The Smuggler of the Exuma’s

Razor-sharp coral, menacing beaches

‘The Mola mola is a solitary, pelagic fish that can grow to a length of three metres, with a weight of more than a thousand kilos. It has no tail and is a poor swimmer. It drifts along on the great ocean currents and lives on plankton and jellyfish. In some regions it is called the ‘sunfish’ because it occasionally lies on the surface, basking in the sun. Elsewhere it is called the ‘moonfish’ due to its shape.’

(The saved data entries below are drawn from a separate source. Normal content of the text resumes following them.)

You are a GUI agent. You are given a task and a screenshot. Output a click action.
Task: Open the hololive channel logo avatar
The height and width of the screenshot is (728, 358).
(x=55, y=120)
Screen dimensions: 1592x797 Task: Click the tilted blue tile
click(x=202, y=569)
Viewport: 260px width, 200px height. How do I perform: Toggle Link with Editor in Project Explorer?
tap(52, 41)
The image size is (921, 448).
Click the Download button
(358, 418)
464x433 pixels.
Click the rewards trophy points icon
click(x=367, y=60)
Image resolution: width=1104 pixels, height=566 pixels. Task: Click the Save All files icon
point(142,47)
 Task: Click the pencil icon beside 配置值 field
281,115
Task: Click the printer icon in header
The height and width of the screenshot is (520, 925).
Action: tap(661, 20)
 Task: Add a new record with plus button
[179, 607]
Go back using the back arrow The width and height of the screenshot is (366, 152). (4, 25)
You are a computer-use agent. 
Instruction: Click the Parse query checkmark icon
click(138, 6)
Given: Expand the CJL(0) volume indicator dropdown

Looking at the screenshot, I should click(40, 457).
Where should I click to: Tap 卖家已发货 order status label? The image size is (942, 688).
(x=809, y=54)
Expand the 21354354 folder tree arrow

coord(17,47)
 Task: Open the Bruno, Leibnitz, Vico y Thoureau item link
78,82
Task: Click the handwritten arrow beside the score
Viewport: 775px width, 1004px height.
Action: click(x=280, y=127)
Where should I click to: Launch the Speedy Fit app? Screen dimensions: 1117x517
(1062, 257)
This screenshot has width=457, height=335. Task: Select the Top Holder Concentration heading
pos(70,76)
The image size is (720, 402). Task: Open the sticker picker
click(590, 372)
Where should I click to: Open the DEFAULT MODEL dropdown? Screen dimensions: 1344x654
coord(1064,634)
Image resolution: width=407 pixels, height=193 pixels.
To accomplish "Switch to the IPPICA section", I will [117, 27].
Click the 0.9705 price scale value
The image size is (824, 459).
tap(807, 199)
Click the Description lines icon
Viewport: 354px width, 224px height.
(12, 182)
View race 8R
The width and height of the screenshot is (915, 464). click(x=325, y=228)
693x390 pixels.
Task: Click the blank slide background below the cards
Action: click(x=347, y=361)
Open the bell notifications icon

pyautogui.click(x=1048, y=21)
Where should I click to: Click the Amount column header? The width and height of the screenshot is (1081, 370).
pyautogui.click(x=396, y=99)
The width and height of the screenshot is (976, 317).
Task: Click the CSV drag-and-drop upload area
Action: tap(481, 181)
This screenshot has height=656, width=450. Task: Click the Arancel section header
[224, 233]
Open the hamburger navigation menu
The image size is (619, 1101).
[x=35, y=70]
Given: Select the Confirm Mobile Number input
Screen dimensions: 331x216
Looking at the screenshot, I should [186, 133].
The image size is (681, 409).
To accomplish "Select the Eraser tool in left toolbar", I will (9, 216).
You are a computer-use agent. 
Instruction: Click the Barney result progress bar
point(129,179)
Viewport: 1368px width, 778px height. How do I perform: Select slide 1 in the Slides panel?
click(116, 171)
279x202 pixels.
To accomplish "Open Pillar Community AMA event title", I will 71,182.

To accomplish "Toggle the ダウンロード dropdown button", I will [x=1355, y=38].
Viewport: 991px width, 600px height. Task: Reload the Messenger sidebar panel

Gramm, the taciturn and surly main character of The Smuggler of the Exuma’s is the owner of a boat named after this fish. He skirts around the Bermudian archipelago, commissioned by a ship owner to look for his ‘friend’ Frank Blackwell who disappeared with a chartered boat, Gallant Lady, a year previously.
In the harbour of Bemini, Gramm takes the 11-year-old Rolle on board, as a guide to pilot him along the dangerous sandbanks and coral reefs. Gramm gets shot while filling up with water on an uninhabited island, probably by Colombian drug smugglers. Thanks to Rolle, they manage to reach the island of Stanchion Cay, where Blackwell turns out to be hiding from the consequences of a murder he committed while transporting smuggled goods. Blackwell cannot travel back to Florida, where the owner of Gallant Lady is waiting. Gramm had started out in the hope of receiving part of the insurance money if he could prove that the boat had been lost. But now that this possibility has been ruled out, Gramm and Blackwell decide to initiate another lucrative but nasty business. Blackwell is to take Haitians aboard, Gramm will subsequently smuggle them into Florida. But things turn out differently. Blackwell turns out to be a very unreliable partner, and the deal ends in a violent scene. Gramm and Rolle can only just escape, only to run into a heavy storm.
The events mark The Smuggler of the Exuma’s as an adventure novel par excellence. Van der Kolk tells his modern pirate story with the pace and suppleness of Hemingway. But it is more than an exciting boys’ book. Particularly the evocation of the boat trip under the sheer blue sky swept clear by the trade winds, beyond desolate islands with virgin beaches, wide panoramas, and the many-coloured sea make reading this book an unprecedented pleasure. Van der Kolk, who has sailed the Bermudas, knows exactly how to wake the dormant adventurer in every reader.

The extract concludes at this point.